- ESTRATTO DEL TESTO -
Particolarmente dotata nella scoperta delle vulnerabilità zero-day e nell’ingegnerizzazione inversa dei malware che colpiscono la Russia, l’organizzazione ENFER viene accusata di lavorare spesso per il Ministero della Difesa di Mosca e per l’FSB, nonostante sostenga di mettere le proprie capacità a disposizione delle attività dei Red Team.

Merita una menzione anche il DarkMatter Group emiratino, che negli ultimi anni ha impiegato diffusamente ex operatori delle agenzie di sicurezza USA per potenziare le proprie capacità di cyber difesa, ma anche di sorveglianza interna e all’estero.

Questo ha sollevato la questione delle limitazioni e delle regole da imporre a chi, dotato di abilità esclusive e critiche nel campo della sicurezza informatica, decida di cambiare lavoro e magari spostarsi in un altro Paese.

I rischi e i danni degli exploit zero-day

Diversi sono infatti i danni che gli attacchi zero-days provocano alle loro vittime:

  1. Furto di dati. Uno degli scopi principali di questi attacchi è quello di appropriarsi di dati sensibili di individui o di aziende con il fine ultimo di venderli nel dark web o estorcere denaro.
  2. Controllo degli account o di dispositivi. Attraverso gli attacchi zero-day, i cyber criminali possono prendere il controllo di una rete, di un sito o di un sistema operativo ed inviare malware per colpire anche altri utenti.

Ma non si tratta solo di impatti a livello operativo.

Dal momento in cui l’attacco diventa di pubblico dominio, i danni reputazionali – ad esempio di un’azienda colpita – possono essere elevati e possono causare cali di produzione, perdite di guadagni ed implicazioni legali.

Conclusioni

Il dibattito sulla realizzazione e diffusione di capacità offensive include ormai a pieno diritto i prodotti cyber.

Come accennato, l’unico serio sforzo internazionale di limitare la proliferazione, il Wassenaar Arrangement, non ha forza di legge. In aggiunta, il settore delle armi cibernetiche presenta confini sfumati tra la difesa degli obbiettivi di sicurezza nazionale e gli eventuali abusi che è possibile commettere per mezzo delle stesse.

L’emanazione di norme per regolare la diffusione dello sfruttamento delle vulnerabilità zero-day rappresenta il solo mezzo per fermare il sistema degli AaaS illegali. Tuttavia, la strada è ancora in salita.

La volontà della comunità internazionale di dotarsi di misure stringenti nel campo della sicurezza informatica si scontra con la difficoltà delle leggi nazionali di tenere il passo con le minacce informatiche emergenti e con le esigenze della sicurezza nazionale, declinate in modo diverso di Stato in Stato.

In un mondo che fa sempre più affidamento sulla connessione alle reti, le debolezze di infrastrutture e software devono essere considerate oggetto di attenzione prioritaria, a maggior ragione nei Paesi democratici, nei quali non si tratta di difendere solo la sicurezza nazionale, ma anche la stabilità dei mercati e i diritti dei cittadini.

È dunque opportuno organizzare risposte di tipo cooperativo, dove Stato e privato collaborino nella massima trasparenza possibile per affrontare tali minacce e, possibilmente, anticiparle.

- DATI DA USARE -
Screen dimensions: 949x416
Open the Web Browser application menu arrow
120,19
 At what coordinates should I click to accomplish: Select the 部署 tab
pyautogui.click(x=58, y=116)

- ESERCIZI DA SVOLGERE -
a - Stampa parola per parola il passo del testo sugli exploit zero-day da "Come accennato, l’unico" fino a "Stato in Stato." compreso.
b - Nelle righe dei dati, riscrivi quelle che vanno dalla riga con "At what coordinates" fino all'ultima riga compresa, mettendo "Choose" al posto di "Select" e lasciando invariato tutto il resto.
Le righe non hanno alcun legame con il testo sugli exploit zero-day.

- SOLUZIONI DEGLI ESERCIZI -
a -
Come accennato, l’unico serio sforzo internazionale di limitare la proliferazione, il Wassenaar Arrangement, non ha forza di legge. In aggiunta, il settore delle armi cibernetiche presenta confini sfumati tra la difesa degli obbiettivi di sicurezza nazionale e gli eventuali abusi che è possibile commettere per mezzo delle stesse.

L’emanazione di norme per regolare la diffusione dello sfruttamento delle vulnerabilità zero-day rappresenta il solo mezzo per fermare il sistema degli AaaS illegali. Tuttavia, la strada è ancora in salita.

La volontà della comunità internazionale di dotarsi di misure stringenti nel campo della sicurezza informatica si scontra con la difficoltà delle leggi nazionali di tenere il passo con le minacce informatiche emergenti e con le esigenze della sicurezza nazionale, declinate in modo diverso di Stato in Stato.

b -
 At what coordinates should I click to accomplish: Choose the 部署 tab
pyautogui.click(x=58, y=116)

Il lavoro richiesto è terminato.